The Safeguards Rule covers financial institutions subject to FTC jurisdiction under GLBA, a category that is broader than bank-regulated entities. It includes mortgage brokers and lenders, investment advisers not regulated by the SEC, tax preparers, auto dealers that provide or broker financing, and other non-bank financial institutions that collect customer financial information. Critically, organizations that "receive" customer financial information from financial institutions, including accounting firms, law firms handling financial matters, and HR platforms, may also fall within scope depending on their data handling practices. Federal banking agencies (OCC, FDIC, NCUA, Federal Reserve) enforce parallel requirements under the Interagency Guidelines for banks and credit unions.
What does the FTC's service provider oversight requirement mean in practice?
The Safeguards Rule (§ 314.4(f)) requires financial institutions to select and retain service providers that maintain appropriate safeguards, and to contractually require those safeguards. In practice, this means:
1. Contracts must specifically address how service providers protect customer files they receive, not just general data breach standards.
2. The institution must have a mechanism to verify compliance, not just a contractual representation
3. When a service relationship ends, files delivered to the service provider must be retrievable or rendered inaccessible. Per-file encryption with access revocation provides a verifiable mechanism: the institution can demonstrate, via audit log, what files were accessed by the service provider, and can revoke access when the relationship ends.

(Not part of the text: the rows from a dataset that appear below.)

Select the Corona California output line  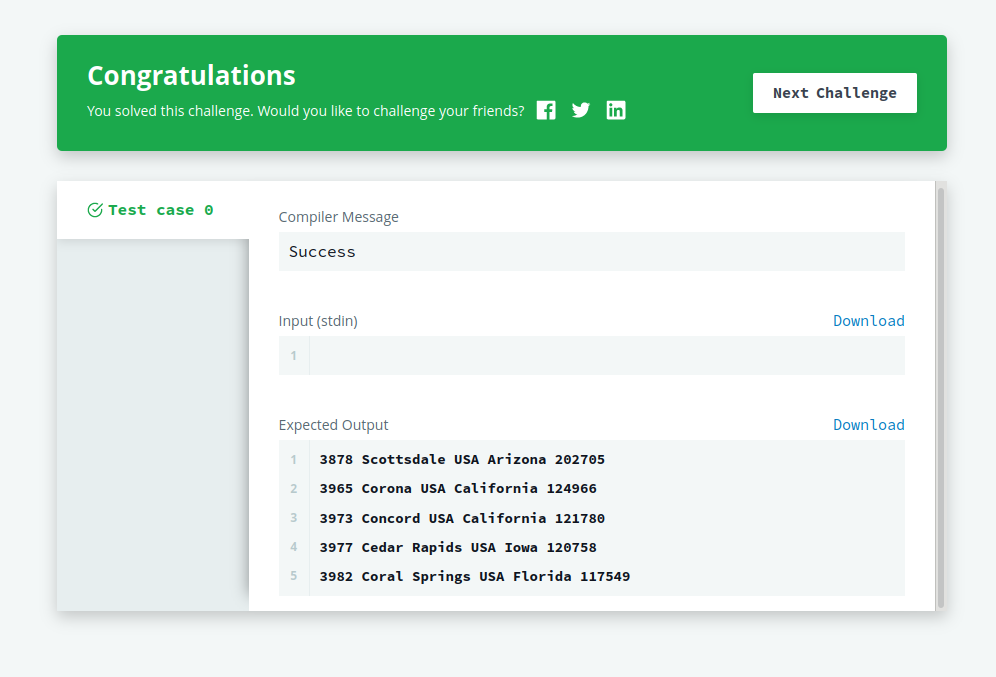(x=456, y=488)
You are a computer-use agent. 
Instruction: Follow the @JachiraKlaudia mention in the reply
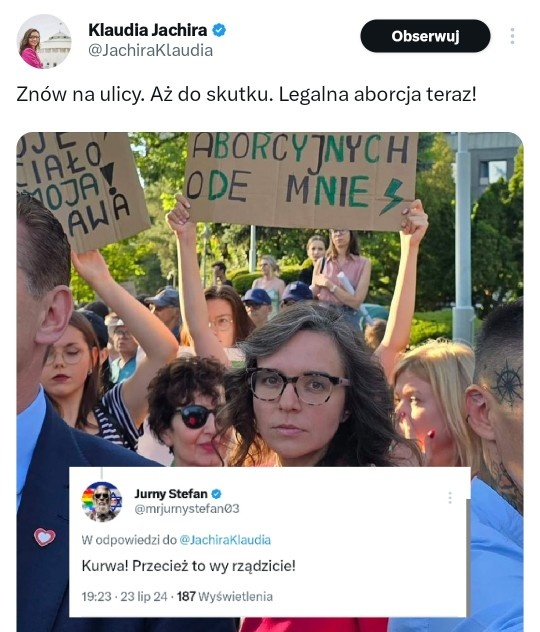225,540
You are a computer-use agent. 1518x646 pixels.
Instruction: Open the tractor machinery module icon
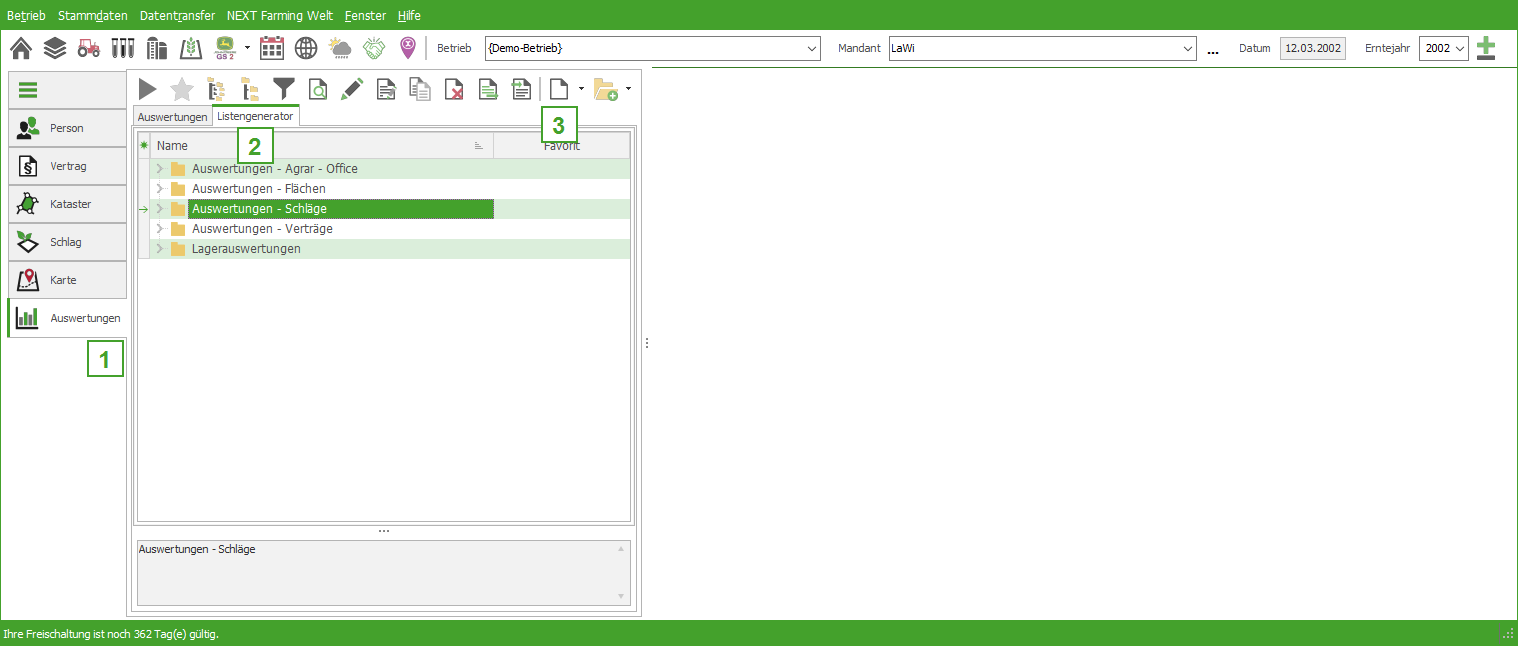click(x=89, y=48)
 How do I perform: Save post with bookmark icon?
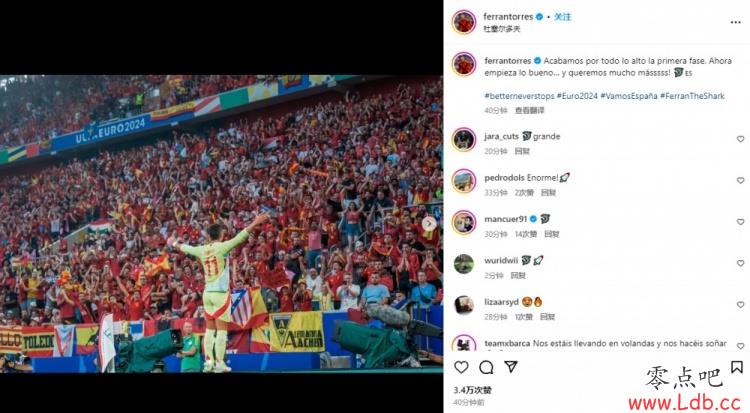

What is the penalty for FTC Safeguards Rule non-compliance?
Civil penalties under the FTC Act are $53,088 per violation per day (adjusted annually for inflation). The penalty is per violation; multiple instances of inadequately protected customer files can be counted as multiple violations. Combined FTC enforcement actions in 2024–2025 exceeded $100 million. The FTC Act also permits injunctive relief, requiring organizations to implement specific remediation steps under regulatory oversight. Separately, state attorneys general have authority to enforce GLBA Safeguards Rule violations affecting state residents, creating a parallel enforcement channel. The most significant risk, however, is often reputational: the FTC publishes enforcement actions.
How does the FTC Safeguards Rule relate to banking regulator examination requirements?
Banks and credit unions are regulated by the OCC, FDIC, Federal Reserve, and NCUA under parallel Safeguards requirements derived from the same GLBA authority. FFIEC examination guidance, which coordinates examination standards across these regulators, has established consistent examination patterns for Safeguards compliance since the amended rule became effective in April 2024. FFIEC examiners are currently focusing on unstructured data governance: specifically, how institutions protect files shared with service providers, accessed by remote employees, and transmitted to external parties. The examination question "how do you protect customer data on employee endpoints and with service providers?" is now a standard part of information security examination, not an advanced or specialized inquiry.